Insurance Industry News

Why farmers are opting out of crop insurance despite claim settlement

Sumitosh Naskar is a farmer from West Bengal who has been making use of the Pradhan Mantri Fasal Bima Yojana (PMFBY) for the past two years. When he faced losses of Rs 200,000 during Kharif 2017, he was hoping the claim would be credited in a few weeks, but it took almost four months.

“I am happy that such a scheme exists but it is a reality that there are claim delays. As farmers when we enquire about the claims, there is a blame-game that continues between the government agencies and the insurers,” he said.

Naskar may not be among the farmers below the poverty line but he added that there have been several of his counterparts in the village whose sustenance is dependent on crops.

There are hundreds of farmers who have had similar experiences under PMFBY, which has completed three years. Delays in claim settlement in a few cases and requirement of Aadhaar for the joinees has led to a drop a 13.6 percent drop in the number of farmers insured under the scheme.

The scheme

Launched in 2016, PMFBY compensates farmers if any of the notified crops fail due to natural calamities, pests and diseases. The scheme seeks not just to insulate farmers from income shocks, but also encourage them to adopt modern agricultural practices.
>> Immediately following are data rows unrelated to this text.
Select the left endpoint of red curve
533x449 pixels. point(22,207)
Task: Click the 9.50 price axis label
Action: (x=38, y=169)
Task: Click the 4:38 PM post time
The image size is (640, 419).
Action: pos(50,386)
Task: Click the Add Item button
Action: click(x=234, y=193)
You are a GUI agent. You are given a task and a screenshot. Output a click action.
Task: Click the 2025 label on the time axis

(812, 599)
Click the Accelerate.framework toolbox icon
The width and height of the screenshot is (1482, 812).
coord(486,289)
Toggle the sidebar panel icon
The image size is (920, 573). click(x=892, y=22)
Unlike previous schemes, PMFBY is open for both farmers who have taken loans (loanee) as well as those who have not (non-loanee). Naskar, from West Bengal, was a non-loanee.

The scheme covers food crops (cereals, millets and pulses), oilseeds as well as horticultural crops.

Farmers pay 2 percent of sum insured as the premium for Kharif crops while it is 1.5 percent of the sum insured for Rabi crops.

What are the challenges?

Aadhaar has been made mandatory for availing crop insurance from Kharif 2017 season onwards. Therefore, all banks have been asked to mandatorily obtain the Aadhaar number of farmers and the same applies for non-loanee farmers enrolled through banks/Insurance companies/insurance intermediaries.

This, said sources, has led to many farmers not being eligible for the scheme and therefore dropping out of the system.

“There should be a system to accept other proofs like the Kisan Credit Card or ration card for identity purposes under the programme,” said an insurance official specialising in agriculture schemes.

Secondly, there have been delays in the payments of claims. This has dissuaded farmers (non-loanee) from continuing with the scheme.

In an answer to a question posed in the Lok Sabha on claims delays under PMFBY, the agriculture ministry said admissible claims are generally paid by the insurance companies within two months of completion of crop cutting experiments/harvesting period.

This is, however, subject to availability of yield data and total state share of premium subsidy from concerned state government within time.

“Settlement of claims in some states get delayed due to reasons like a delayed transmission of yield data, late release of their share in premium subsidy by some states, yield-related disputes between insurance companies and states,” said the ministry.

They had also said non-receipt of account details of some farmers for transfer of claims and NEFT-related issues are also a factor. This scheme only allows electronic transfer of claims. No cash, cheque payments can be done.

The head of claims at a large private general insurance company added state governments often dispute the payment and delay releasing the subsidies.

“Delay in claims are unavoidable in certain cases because our payments are directly linked to when the government releases the payments,” he added.

Farmers, whose claims have either been delayed or denied, often develop a trust deficit and opt out of the programme. For instance, earlier damage due to wild animal attacks was not covered and claims related to that were rejected. This will now be covered under the new guidelines.

Way forward

The government has revised the operational guidelines of the scheme from the Rabi 2018-19 season onwards. This is aimed at ensuring better transparency, accountability and timely payment of claims to the farmers.

Under the new norms, state governments have to pay 12 percent interest rate for delay in the release of the state’s share of subsidy beyond three months of prescribed cut-off date/submission of a request by the insurer. Also, there is a provision of 12 percent interest rate per annum to be paid by the insurance company to farmers for the delay in settlement claims beyond 10 days of the cut-off date.

However, the government has not yet clarified on the facilities for the farmers who are not enrolled under the Aadhaar scheme. Once other modes of identity are allowed under PMFBY, it is anticipated that more numbers will join.